Aujourd’hui, l’écrivain de littérature destinée à la jeunesse revendique un statut d’écrivain qu’on lui refuse ; par exemple, il n’y a pas de critiques d’écrivains de littérature de jeunesse alors que le travail critique prétend s’en tenir au texte. Pour ce genre peu considéré, tout se passe comme si l’écrivain devait se mettre en représentation, se faire publiciste pour faire valoir sa qualité d’écrivain.
Michel Bruaud, Portrait du diariste en auteur.
L’article de Michel Bruaud analyse la construction de la figure de l’auteur à partir du journal, genre qui n’entre qu’avec réticence dans le champ littéraire. Il rappelle qu’au XIXème siècle, le diariste, en retrait du monde, ne cherche pas la communication et son statut d’écrivain ne sera reconnu qu’après sa mort. Il en va différemment du diariste qui se fait reconnaître comme écrivain par son « journal-œuvre ». Ce qui pose problème, c’est donc le statut du journal.
Michel Bruaud donne ensuite l’exemple contemporain de Charles Juliet, qui entre en littérature par son journal, mais ne se fait reconnaître comme tel que par une autobiographie, L’année de l’éveil. Ce n’est qu’après le succès de son autobiographie qu’on s’intéressera à son journal. Selon Michel Bruaud, le diariste déplace les frontières du champ littéraire et la représentation de l’auteur.
Daniel Lançon, Un horizon d’altérité : naissance de l’auteur francophone du Tiers-monde à l’Ecole.
Daniel Lançon s’interroge sur la reconnaissance des écrivains dits « d’expression française » et sur l’évolution du discours institutionnel tenu à leur égard. Il fait remarquer que ceux-ci sont inscrits dans les programmes du Lycée dans la rubrique « littérature et altérité ». Il s’agit, pour lui, de mesurer les conséquences de cette émergence dans le parcours curriculaire.
Daniel Lançon se demande dans quelle mesure la communauté enseignante est prête à accepter la variabilité de la langue de ces écritures dites « métissées » : l’illisibilité, comme signe d’altérité, ne devrait pas être perçue comme une altération du capital linguistique, mais comme la marque des heurts de la langue imposée. En conséquence, les conflits qui sont le soubassement de ces écritures, devraient leur servir de points d’appui pour montrer que, pour ces écrivains, les conflits sont l’enjeu de l’entrée en écriture littéraire.

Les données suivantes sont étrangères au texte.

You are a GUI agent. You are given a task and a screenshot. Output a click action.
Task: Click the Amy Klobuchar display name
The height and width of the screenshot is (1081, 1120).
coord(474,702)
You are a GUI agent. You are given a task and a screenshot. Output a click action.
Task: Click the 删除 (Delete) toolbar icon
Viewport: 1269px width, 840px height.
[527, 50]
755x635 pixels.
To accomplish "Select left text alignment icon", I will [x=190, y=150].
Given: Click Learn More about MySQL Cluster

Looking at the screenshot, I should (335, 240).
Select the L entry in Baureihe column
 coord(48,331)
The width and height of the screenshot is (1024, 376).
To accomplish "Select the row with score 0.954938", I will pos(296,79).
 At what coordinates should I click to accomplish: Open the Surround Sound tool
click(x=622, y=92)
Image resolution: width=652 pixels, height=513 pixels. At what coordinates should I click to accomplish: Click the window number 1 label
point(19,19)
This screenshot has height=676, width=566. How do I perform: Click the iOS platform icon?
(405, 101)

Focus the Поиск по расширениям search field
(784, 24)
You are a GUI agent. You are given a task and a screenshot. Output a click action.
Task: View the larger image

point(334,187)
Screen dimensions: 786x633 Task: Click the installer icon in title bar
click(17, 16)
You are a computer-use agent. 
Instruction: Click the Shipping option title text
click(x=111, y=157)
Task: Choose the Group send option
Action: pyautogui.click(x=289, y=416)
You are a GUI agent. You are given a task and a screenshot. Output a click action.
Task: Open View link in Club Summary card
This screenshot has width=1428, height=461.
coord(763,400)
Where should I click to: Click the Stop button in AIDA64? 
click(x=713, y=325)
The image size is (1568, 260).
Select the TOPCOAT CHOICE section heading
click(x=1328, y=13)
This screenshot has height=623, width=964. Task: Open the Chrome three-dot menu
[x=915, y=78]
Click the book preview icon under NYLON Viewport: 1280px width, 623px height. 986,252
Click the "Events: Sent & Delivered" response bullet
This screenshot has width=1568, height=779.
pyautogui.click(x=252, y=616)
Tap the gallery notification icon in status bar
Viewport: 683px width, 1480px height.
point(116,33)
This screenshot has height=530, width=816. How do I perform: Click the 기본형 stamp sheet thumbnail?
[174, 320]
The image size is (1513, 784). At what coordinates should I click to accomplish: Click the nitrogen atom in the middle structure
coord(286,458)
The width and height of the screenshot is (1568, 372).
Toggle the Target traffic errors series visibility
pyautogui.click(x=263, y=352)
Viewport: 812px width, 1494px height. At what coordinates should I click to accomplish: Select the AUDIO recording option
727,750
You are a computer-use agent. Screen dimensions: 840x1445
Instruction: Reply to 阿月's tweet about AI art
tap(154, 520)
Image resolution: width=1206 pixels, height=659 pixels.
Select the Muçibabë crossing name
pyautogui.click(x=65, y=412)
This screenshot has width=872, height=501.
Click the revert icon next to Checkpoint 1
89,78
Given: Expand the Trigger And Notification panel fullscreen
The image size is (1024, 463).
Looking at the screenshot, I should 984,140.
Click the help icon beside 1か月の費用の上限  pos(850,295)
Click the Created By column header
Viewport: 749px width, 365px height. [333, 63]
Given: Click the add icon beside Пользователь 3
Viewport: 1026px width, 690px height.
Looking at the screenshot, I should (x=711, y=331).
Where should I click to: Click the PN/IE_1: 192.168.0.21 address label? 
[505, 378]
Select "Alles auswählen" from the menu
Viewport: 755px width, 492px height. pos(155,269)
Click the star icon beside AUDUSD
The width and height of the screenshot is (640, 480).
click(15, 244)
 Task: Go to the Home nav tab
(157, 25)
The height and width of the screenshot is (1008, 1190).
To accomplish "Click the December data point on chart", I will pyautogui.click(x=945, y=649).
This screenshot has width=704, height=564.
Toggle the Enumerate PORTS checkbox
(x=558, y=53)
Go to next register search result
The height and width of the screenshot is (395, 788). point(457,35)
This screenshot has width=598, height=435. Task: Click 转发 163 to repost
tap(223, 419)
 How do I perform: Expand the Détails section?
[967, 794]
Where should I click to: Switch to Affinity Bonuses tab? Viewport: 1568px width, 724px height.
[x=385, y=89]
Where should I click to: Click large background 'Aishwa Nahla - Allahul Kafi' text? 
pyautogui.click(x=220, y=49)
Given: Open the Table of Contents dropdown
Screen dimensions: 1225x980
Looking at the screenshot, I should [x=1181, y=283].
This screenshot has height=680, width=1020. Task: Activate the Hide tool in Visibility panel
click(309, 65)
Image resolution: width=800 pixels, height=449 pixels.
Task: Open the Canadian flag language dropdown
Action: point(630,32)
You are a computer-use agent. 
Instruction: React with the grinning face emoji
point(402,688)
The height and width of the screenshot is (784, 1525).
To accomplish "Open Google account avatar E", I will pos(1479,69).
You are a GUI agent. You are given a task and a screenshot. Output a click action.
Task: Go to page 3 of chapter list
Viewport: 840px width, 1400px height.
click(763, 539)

Dans la perspective de la reconnaissance d’un patrimoine commun, qui est bien plus qu’une ouverture à d’autres cultures, l’enseignant devrait construire une anthologie de ces auteurs, ce qu’il fait déjà pour les auteurs français : Daniel lançon fait remarquer que, selon une enquête réalisée en 1992, les professeurs de collèges interrogés ne citaient aucun auteur francophone.
Dans la perspective de la construction d’un nouvel universalisme, qui ne soit pas abstrait, l’enseignant devrait mener une légitime interrogation sur le concept de culture ; la diffusion de toutes les cultures francophones a pour enjeu la refondation de l’universalisme de la langue et de la littérature au travers d’une identité singulière. Si l’on part du principe que tout enseignant est un modèle culturel pour ses élèves, il doit redéfinir son identité professionnelle dans sa relation à l’altérité : le champ républicain s’enrichit de toutes les racines à rendre communes, en partage.
Quatrième partie : L’enjeu d’une relation.
Hans Hartje, La notion d’ « auteur » dans les pratiques d’écriture dite « oulipienne ».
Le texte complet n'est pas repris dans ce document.